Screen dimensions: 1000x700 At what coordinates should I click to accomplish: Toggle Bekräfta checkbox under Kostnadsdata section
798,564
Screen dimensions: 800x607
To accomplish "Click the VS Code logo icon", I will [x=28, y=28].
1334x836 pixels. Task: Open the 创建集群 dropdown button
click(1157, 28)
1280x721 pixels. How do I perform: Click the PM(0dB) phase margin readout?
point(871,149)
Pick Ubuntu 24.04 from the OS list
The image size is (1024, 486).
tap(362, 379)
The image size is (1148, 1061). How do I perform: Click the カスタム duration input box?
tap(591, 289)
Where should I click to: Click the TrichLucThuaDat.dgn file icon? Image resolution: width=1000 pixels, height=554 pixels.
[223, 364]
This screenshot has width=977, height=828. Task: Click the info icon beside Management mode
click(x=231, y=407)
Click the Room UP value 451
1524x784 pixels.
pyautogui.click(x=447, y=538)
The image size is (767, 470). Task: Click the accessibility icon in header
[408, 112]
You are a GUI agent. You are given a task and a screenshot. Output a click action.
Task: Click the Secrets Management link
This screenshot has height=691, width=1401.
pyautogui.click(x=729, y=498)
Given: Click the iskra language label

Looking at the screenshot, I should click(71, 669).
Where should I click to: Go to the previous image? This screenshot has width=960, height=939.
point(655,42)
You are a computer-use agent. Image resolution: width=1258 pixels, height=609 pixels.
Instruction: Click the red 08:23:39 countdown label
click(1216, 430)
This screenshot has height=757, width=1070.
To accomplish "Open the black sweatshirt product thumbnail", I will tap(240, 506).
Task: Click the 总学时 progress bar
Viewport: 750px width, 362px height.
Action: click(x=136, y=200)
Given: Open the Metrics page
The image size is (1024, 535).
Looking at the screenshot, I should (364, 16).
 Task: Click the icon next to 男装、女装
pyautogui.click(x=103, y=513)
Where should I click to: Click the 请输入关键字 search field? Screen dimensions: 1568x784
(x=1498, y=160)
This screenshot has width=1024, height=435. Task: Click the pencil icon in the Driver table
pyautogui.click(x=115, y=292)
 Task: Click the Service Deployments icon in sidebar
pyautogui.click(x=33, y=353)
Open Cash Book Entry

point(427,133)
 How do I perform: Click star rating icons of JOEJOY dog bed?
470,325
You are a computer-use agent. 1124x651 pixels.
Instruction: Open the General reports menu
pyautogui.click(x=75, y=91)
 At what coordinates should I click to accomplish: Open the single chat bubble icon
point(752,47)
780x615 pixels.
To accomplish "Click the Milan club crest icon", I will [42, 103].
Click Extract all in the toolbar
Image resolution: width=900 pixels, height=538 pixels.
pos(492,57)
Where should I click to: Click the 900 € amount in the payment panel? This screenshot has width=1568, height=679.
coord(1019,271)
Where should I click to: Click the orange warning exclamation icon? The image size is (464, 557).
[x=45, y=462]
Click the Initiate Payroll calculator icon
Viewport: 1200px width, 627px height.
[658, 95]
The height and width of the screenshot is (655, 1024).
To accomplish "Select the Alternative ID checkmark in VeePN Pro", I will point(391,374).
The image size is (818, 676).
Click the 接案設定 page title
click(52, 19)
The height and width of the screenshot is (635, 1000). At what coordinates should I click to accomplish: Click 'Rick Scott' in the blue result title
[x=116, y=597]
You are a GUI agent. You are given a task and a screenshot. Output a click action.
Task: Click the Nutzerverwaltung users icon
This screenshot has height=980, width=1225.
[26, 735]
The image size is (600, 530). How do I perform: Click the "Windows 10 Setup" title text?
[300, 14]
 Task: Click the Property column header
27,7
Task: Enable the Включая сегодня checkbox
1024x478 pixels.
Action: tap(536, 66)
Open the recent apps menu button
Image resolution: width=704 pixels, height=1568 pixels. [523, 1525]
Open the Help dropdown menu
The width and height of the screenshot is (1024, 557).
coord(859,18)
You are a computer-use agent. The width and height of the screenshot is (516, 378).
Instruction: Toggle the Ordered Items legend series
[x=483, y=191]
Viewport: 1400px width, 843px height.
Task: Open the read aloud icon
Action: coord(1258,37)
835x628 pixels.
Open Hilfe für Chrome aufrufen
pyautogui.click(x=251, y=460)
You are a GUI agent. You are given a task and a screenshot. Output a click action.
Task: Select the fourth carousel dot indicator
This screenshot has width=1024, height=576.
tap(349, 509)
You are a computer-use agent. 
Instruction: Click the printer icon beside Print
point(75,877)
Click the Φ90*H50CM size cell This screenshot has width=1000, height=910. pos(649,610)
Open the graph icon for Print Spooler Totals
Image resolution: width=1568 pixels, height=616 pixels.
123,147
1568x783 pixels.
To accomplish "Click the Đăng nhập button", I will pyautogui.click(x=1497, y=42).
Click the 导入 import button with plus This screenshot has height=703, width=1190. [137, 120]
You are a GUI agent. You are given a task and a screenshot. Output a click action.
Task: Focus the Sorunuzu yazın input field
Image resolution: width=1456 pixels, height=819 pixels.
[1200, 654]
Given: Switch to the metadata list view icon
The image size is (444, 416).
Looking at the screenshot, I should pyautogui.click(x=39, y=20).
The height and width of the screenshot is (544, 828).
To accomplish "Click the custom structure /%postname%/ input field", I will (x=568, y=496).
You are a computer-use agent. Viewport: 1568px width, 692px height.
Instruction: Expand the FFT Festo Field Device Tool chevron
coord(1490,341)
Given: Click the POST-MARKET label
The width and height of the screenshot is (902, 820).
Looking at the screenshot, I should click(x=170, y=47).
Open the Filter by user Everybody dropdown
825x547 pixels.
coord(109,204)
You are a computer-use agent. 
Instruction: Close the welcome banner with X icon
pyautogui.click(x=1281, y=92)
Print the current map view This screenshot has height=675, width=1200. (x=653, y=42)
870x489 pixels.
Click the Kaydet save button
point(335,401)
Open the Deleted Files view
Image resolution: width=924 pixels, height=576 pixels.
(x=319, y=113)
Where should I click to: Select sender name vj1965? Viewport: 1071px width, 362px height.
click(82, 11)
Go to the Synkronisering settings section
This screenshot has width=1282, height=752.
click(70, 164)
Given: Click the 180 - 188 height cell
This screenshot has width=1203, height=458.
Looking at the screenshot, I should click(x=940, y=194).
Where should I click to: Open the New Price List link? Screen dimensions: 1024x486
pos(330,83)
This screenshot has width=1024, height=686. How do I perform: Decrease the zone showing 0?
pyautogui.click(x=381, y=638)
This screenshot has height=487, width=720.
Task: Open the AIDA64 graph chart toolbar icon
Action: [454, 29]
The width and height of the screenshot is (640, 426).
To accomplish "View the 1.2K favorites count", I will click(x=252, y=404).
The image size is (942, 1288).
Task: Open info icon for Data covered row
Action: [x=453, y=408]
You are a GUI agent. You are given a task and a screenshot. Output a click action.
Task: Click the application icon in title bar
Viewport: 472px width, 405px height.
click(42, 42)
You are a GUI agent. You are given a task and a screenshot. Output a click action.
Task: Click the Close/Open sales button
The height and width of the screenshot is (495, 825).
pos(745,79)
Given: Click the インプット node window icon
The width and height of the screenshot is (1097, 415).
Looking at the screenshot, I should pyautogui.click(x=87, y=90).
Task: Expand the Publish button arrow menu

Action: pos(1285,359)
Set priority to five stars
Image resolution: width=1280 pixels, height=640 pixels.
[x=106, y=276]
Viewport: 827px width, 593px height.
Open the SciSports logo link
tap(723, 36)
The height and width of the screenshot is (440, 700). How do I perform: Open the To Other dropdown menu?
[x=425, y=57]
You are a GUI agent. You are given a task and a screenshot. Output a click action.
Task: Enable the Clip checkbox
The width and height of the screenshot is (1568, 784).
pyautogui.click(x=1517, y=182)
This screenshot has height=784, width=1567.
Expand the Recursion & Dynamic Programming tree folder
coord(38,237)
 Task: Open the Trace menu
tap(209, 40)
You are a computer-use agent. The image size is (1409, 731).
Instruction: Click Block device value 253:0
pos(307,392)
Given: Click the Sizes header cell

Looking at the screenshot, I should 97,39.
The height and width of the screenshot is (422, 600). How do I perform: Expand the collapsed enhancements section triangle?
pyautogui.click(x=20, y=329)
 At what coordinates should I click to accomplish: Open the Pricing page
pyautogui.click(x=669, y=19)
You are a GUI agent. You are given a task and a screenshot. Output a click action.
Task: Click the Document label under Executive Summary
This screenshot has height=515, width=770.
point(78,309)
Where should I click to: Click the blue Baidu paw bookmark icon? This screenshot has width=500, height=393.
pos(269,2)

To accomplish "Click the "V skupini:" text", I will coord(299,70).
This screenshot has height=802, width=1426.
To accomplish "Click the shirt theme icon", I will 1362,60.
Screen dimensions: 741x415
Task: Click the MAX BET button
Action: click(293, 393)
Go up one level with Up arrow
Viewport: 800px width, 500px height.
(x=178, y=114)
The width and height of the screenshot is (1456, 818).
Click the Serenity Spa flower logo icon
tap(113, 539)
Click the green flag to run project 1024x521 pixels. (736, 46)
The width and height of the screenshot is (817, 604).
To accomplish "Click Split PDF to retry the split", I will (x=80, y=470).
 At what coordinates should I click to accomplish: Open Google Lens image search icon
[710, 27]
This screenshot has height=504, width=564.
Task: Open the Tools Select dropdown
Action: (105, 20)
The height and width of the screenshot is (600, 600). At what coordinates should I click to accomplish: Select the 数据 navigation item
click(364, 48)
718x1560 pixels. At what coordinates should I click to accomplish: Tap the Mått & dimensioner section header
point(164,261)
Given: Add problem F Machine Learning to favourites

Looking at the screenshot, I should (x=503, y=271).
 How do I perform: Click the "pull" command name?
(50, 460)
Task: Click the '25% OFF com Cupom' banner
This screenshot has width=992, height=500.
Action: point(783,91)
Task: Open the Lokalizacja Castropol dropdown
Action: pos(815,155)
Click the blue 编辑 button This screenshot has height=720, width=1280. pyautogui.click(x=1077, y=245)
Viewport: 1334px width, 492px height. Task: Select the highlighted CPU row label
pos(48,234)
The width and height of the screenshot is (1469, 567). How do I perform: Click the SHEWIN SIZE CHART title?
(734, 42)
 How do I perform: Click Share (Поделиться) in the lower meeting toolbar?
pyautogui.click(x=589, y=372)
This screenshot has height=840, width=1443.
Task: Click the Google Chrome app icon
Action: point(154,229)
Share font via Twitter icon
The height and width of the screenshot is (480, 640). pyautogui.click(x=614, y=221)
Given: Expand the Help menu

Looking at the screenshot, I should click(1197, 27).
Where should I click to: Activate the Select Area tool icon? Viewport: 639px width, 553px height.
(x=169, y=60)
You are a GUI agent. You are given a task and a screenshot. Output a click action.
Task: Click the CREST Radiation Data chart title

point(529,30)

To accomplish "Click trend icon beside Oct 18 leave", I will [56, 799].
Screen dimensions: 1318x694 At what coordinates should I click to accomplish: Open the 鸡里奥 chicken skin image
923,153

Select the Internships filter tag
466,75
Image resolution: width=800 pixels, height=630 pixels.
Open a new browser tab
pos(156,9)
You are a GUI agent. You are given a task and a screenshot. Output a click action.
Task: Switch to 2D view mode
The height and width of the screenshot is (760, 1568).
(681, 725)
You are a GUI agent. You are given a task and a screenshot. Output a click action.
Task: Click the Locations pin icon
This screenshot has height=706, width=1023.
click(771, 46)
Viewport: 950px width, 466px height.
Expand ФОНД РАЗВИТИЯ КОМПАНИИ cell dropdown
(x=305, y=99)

Assigned task - No lines before the one containing "Click the blue 编辑" belong in the answer; write out that line and each one after it exactly, through the end of the records.

Result of the exercise -
Click the blue 编辑 button This screenshot has height=720, width=1280. pyautogui.click(x=1077, y=245)
Viewport: 1334px width, 492px height. Task: Select the highlighted CPU row label
pos(48,234)
The width and height of the screenshot is (1469, 567). How do I perform: Click the SHEWIN SIZE CHART title?
(734, 42)
 How do I perform: Click Share (Поделиться) in the lower meeting toolbar?
pyautogui.click(x=589, y=372)
This screenshot has height=840, width=1443.
Task: Click the Google Chrome app icon
Action: point(154,229)
Share font via Twitter icon
The height and width of the screenshot is (480, 640). pyautogui.click(x=614, y=221)
Given: Expand the Help menu

Looking at the screenshot, I should click(1197, 27).
Where should I click to: Activate the Select Area tool icon? Viewport: 639px width, 553px height.
(x=169, y=60)
You are a GUI agent. You are given a task and a screenshot. Output a click action.
Task: Click the CREST Radiation Data chart title

point(529,30)

To accomplish "Click trend icon beside Oct 18 leave", I will [56, 799].
Screen dimensions: 1318x694 At what coordinates should I click to accomplish: Open the 鸡里奥 chicken skin image
923,153

Select the Internships filter tag
466,75
Image resolution: width=800 pixels, height=630 pixels.
Open a new browser tab
pos(156,9)
You are a GUI agent. You are given a task and a screenshot. Output a click action.
Task: Switch to 2D view mode
The height and width of the screenshot is (760, 1568).
(681, 725)
You are a GUI agent. You are given a task and a screenshot. Output a click action.
Task: Click the Locations pin icon
This screenshot has height=706, width=1023.
click(771, 46)
Viewport: 950px width, 466px height.
Expand ФОНД РАЗВИТИЯ КОМПАНИИ cell dropdown
(x=305, y=99)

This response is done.